Westinghouse Electric Company subsidiary WEC Welding and Machining (www.westinghousenuclear.com) has won a major contract from CalEnergy (www.calenergy.com) to complete the 2507 Super Duplex Pipe Replacement Project. WEC Welding and Machining's Carolina Energy Solutions (CES) will provide all machining and welding services for the project. CalEnergy, located in Calipatria, Calif., is one of the largest geothermal power producers in the U.S., and is indirectly owned by MidAmerican Energy Holdings Co. and TransAlta Corporation.
CES will provide orbital welding of 2507 Super Duplex Stainless Steel utilizing 686CPT Inconel filler material for the replacement of the customer's existing carbon steel pipeline. The pipeline, which is 14,000 feet in length, will require more than 600 welds. The project will last approximately four months. This is CES' largest customer order to date.
David Riley of CES Marketing and Sales said, "To extend the useful life of its pipelines, CalEnergy elected to replace its piping with 2507 Super Duplex Stainless Steel, which is a difficult material to weld under stringent criteria. CES was chosen because of the company's consistent results and ability to meet schedule."

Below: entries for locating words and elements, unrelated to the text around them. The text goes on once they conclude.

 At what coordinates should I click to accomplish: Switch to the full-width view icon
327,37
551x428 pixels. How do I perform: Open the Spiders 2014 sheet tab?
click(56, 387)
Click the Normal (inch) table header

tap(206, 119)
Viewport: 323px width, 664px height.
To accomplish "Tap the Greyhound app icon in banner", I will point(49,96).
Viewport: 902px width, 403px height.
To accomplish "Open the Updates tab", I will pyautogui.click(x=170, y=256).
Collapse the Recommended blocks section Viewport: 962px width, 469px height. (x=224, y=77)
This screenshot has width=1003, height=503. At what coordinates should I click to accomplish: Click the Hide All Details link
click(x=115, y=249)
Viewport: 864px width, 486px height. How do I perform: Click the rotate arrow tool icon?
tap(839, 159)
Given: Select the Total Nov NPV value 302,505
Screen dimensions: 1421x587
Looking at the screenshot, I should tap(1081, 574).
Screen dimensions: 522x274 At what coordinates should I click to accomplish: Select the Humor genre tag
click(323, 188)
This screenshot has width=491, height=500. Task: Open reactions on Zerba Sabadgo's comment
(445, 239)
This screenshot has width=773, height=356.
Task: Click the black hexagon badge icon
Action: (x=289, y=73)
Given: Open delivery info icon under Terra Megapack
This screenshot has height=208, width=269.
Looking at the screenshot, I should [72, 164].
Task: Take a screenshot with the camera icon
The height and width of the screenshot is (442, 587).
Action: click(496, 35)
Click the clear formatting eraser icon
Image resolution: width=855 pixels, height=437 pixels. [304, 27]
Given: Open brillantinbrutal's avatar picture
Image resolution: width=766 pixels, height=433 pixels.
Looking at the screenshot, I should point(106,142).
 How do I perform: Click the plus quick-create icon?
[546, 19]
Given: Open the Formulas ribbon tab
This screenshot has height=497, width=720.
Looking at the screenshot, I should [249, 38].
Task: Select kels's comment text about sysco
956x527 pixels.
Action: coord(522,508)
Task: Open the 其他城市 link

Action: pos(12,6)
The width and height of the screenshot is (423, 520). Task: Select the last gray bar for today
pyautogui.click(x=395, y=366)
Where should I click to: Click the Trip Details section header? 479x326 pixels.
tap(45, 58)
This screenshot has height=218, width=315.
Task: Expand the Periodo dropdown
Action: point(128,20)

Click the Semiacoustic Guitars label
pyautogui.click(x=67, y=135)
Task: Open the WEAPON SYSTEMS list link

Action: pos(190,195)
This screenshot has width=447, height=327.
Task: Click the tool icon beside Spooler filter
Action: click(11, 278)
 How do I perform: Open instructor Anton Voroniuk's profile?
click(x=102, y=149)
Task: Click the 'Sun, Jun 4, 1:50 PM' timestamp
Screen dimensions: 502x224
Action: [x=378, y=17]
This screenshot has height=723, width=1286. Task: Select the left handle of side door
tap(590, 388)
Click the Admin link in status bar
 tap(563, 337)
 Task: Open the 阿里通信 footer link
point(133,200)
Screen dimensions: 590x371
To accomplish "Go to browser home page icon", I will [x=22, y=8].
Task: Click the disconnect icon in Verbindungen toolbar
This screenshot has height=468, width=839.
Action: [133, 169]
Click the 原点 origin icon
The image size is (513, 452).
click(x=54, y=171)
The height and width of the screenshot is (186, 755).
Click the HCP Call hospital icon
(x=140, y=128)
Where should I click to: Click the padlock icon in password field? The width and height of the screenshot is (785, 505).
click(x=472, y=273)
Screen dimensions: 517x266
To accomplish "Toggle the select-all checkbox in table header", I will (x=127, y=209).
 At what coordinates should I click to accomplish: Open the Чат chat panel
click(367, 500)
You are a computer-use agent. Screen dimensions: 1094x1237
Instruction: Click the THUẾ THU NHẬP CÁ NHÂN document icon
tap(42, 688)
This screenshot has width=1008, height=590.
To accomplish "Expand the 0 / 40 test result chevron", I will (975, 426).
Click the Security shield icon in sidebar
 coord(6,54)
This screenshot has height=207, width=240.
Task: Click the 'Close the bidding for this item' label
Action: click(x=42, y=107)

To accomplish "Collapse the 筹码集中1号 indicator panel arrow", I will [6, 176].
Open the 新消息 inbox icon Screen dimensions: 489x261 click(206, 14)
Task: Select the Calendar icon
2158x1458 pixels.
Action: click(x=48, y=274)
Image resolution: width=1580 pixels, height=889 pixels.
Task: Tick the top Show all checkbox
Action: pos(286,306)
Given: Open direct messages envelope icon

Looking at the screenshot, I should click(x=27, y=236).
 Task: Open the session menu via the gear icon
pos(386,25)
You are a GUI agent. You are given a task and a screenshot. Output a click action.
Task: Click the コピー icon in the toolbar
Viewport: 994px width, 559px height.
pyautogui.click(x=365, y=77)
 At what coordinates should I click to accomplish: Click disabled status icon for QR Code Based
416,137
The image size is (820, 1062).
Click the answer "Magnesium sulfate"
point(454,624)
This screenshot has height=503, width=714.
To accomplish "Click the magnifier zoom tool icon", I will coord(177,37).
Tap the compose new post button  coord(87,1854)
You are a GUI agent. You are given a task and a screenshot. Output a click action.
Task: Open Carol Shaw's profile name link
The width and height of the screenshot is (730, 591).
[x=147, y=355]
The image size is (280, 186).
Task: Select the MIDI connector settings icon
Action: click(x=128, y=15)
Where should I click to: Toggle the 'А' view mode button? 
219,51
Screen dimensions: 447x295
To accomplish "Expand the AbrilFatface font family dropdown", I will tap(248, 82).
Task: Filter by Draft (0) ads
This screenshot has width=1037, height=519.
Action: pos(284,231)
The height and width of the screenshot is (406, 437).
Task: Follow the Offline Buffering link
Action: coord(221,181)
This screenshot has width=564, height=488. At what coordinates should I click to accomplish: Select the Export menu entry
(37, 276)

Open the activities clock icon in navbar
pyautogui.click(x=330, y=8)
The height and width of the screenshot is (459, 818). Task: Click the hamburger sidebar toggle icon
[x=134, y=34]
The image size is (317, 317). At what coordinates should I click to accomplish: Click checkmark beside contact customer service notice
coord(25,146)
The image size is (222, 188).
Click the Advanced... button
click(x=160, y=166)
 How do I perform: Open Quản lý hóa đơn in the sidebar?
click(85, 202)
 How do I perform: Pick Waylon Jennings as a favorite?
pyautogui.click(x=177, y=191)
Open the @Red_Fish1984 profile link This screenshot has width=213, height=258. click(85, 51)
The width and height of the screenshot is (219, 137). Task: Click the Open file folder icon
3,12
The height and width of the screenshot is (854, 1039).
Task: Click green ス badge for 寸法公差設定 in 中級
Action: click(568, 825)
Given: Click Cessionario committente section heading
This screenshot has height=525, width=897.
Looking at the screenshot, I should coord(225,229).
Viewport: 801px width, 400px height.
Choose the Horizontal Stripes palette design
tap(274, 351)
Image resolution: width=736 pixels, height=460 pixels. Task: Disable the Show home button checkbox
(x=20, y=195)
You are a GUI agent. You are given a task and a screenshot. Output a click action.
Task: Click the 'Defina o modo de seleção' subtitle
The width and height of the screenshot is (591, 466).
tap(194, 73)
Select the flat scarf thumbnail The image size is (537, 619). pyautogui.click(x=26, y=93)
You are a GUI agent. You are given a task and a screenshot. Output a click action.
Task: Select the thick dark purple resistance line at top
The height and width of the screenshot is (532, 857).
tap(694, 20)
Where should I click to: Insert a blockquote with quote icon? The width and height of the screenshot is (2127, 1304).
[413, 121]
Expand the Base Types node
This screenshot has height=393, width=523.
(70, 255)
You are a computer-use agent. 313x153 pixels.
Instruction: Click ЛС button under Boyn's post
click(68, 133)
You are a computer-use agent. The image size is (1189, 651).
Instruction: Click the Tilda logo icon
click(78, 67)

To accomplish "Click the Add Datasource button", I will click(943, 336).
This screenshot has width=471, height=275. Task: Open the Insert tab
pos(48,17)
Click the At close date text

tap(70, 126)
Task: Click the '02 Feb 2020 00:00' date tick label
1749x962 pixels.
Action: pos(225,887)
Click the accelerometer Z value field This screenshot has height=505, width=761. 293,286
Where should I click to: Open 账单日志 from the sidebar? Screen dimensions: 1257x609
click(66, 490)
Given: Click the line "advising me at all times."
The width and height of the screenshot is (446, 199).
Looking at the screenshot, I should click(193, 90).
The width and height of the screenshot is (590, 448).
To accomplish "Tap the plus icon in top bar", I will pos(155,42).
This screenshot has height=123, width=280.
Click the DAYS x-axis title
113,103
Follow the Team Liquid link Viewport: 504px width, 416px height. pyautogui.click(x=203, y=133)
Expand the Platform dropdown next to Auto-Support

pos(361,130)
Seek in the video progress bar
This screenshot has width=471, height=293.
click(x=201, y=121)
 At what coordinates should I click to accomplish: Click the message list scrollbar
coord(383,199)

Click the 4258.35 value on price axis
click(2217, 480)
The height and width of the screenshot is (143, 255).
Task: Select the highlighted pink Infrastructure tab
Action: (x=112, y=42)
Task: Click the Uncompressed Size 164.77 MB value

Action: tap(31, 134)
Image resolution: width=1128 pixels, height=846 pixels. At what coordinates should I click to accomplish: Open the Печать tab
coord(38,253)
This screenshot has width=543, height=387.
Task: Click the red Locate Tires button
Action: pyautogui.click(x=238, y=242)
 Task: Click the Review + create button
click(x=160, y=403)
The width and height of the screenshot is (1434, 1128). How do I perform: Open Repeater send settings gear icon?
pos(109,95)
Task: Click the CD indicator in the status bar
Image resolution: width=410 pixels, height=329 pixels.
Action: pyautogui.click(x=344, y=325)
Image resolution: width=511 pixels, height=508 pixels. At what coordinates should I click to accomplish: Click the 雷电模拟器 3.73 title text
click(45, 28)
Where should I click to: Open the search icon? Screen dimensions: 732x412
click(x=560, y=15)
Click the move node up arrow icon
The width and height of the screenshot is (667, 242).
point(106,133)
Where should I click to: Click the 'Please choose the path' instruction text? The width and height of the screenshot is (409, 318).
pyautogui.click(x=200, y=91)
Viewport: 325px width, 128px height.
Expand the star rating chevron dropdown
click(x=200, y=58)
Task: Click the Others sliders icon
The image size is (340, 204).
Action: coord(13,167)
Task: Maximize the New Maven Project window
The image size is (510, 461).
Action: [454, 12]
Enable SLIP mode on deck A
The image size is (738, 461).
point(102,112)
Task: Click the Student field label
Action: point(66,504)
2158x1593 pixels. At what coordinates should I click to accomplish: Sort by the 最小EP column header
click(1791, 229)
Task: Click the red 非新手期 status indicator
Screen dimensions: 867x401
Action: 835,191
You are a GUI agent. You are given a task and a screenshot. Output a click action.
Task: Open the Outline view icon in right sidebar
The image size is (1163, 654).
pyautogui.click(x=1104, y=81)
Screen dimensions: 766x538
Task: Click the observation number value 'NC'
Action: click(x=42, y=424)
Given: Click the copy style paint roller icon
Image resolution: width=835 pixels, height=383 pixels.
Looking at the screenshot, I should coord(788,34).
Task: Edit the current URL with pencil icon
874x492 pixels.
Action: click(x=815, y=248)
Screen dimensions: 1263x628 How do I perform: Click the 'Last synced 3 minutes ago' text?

CES has extensive large-scale project experience within the power sectors across the United States. This is the first major installation of 2507 Super Duplex Stainless Steel using orbital welding equipment. CES successfully met the very stringent weld properties established by CalEnergy for this project by repetitively producing 100-percent flawless X-ray welds.
Carolina Energy Solutions LLC, a subsidiary of Westinghouse's WEC Welding and Machining, is a supplier of welding and machining services to the nuclear, fossil and hydropower generation, waste-to-energy, petro-chemical, gas and general fabrication industries. The company is headquartered in Rock Hill, S.C.
Westinghouse Electric Company, a Toshiba Group company, is the world's pioneering nuclear power company and is a supplier of nuclear plant products and technologies to utilities throughout the world. Today, Westinghouse technology is the basis for approximately one-half of the world's operating nuclear plants. Westinghouse acquired CES in late 2007.